Determined pursuant to Rule 457(c) under the Securities Act of 1933
solely for the purpose of calculating the registration fee and
represents the average of the high and low prices of the Common Stock
of Synovus Financial Corp. on the New York Stock Exchange on June 12,
2002.
The Common Stock Rights are attached to and trade with the Common Stock
of Synovus Financial Corp. The value, if any, attributable to the
Rights is reflected in the market price of the Common Stock of Synovus
Financial Corp.
The Registrant hereby amends this Registration Statement on such date or dates
as may be necessary to delay its effective date until the Registrant shall file
a further amendment which specifically states that this Registration Statement
shall thereafter become effective in accordance with Section 8(a) of the
Securities Act of 1933 or until the Registration Statement shall become
effective on such date as the Commission acting pursuant to said Section 8(a),
may determine.
P R O S P E C T U S
702,433 Shares
SYNOVUS FINANCIAL CORP.
Common Stock
--------------------
Certain shareholders of Synovus Financial Corp. are offering 702,433 shares
of Synovus common stock for sale under this prospectus. These shareholders are
referred to as selling shareholders. We will not receive any proceeds from the
sale of these shares.
The selling shareholders acquired their shares of Synovus common stock from
us on May 31, 2002 when GLOBALT, Inc., the company that the selling shareholders
owned, merged with a subsidiary of Synovus.
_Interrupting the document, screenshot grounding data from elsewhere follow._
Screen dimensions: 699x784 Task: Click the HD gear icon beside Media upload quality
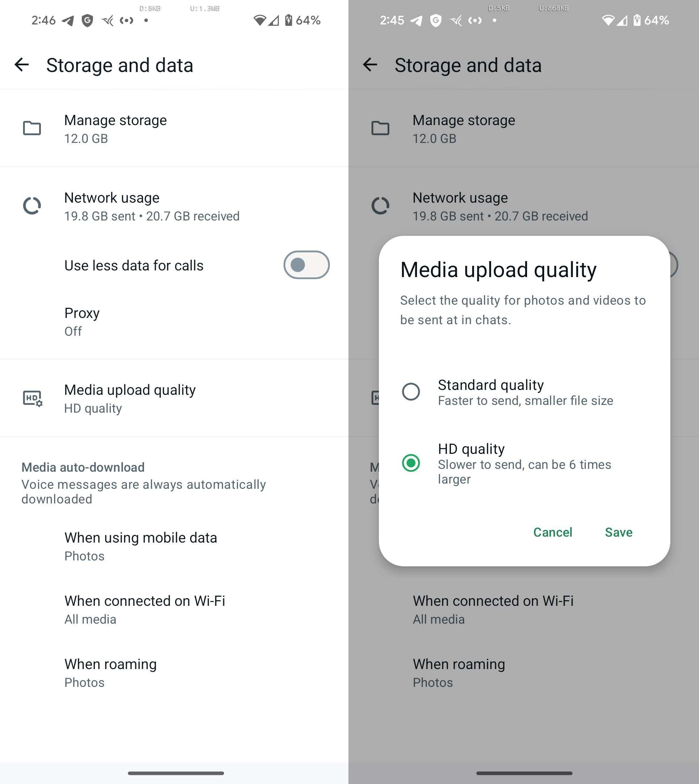click(x=33, y=399)
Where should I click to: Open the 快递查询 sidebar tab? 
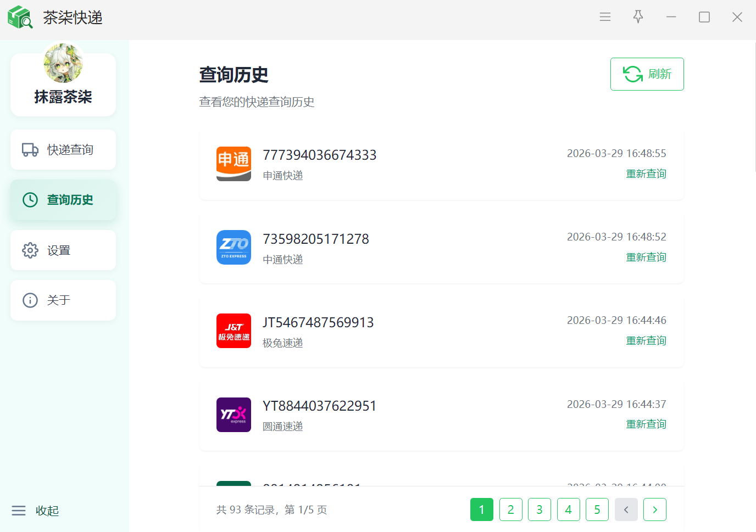[x=63, y=149]
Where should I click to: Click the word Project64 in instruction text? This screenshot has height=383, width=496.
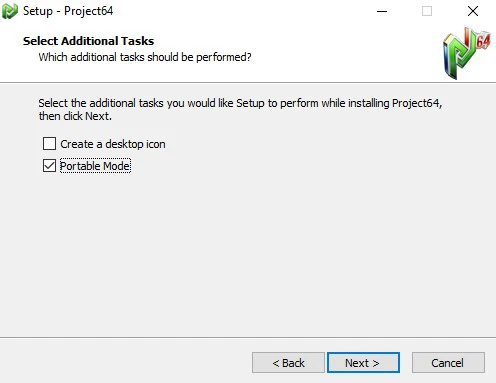point(416,103)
The selling shareholders may offer their Synovus common stock through
public or private transactions, on or off the United States exchanges at either
prevailing market prices or privately negotiated prices.
The Synovus common stock is listed on the New York Stock Exchange under the
trading symbol "SNV." On June 13, 2002, the closing price of one share of
Synovus common stock on the New York Stock Exchange was $24.31.
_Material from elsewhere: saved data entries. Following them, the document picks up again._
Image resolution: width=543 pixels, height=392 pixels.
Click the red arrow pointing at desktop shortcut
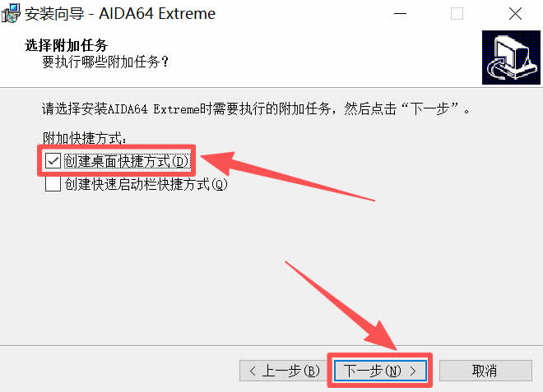tap(287, 175)
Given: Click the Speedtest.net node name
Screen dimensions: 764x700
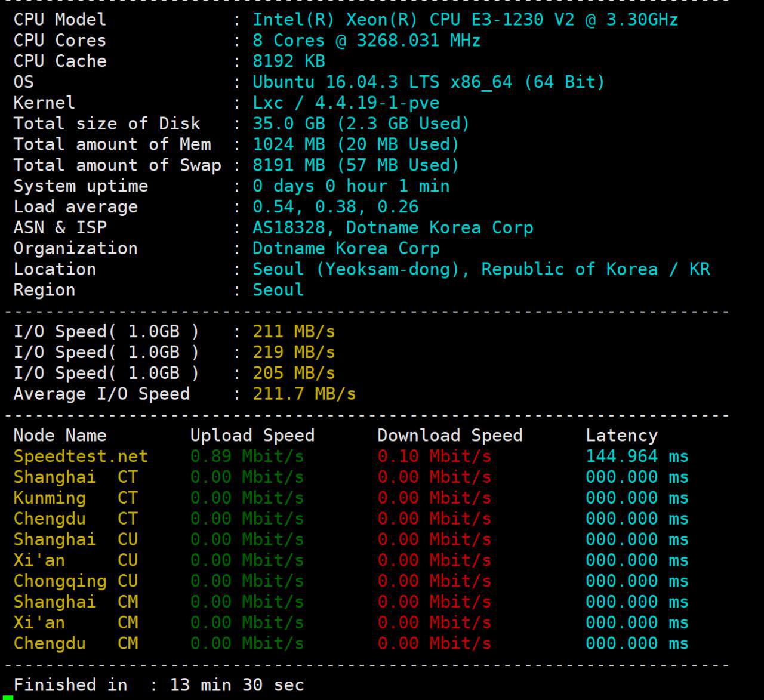Looking at the screenshot, I should 81,457.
Our principal executive offices are located at One Arsenal Place, 901 Front
Avenue, Suite 301, Columbus, Georgia 31091 and our telephone number is (706)
649-5220.
--------------------
Neither the Securities and Exchange Commission nor any state securities
commission has approved or disapproved of these securities or passed upon the
accuracy or adequacy of this prospectus. Any representation to the contrary is a
criminal offense.
--------------------
The date of this prospectus is June __, 2002.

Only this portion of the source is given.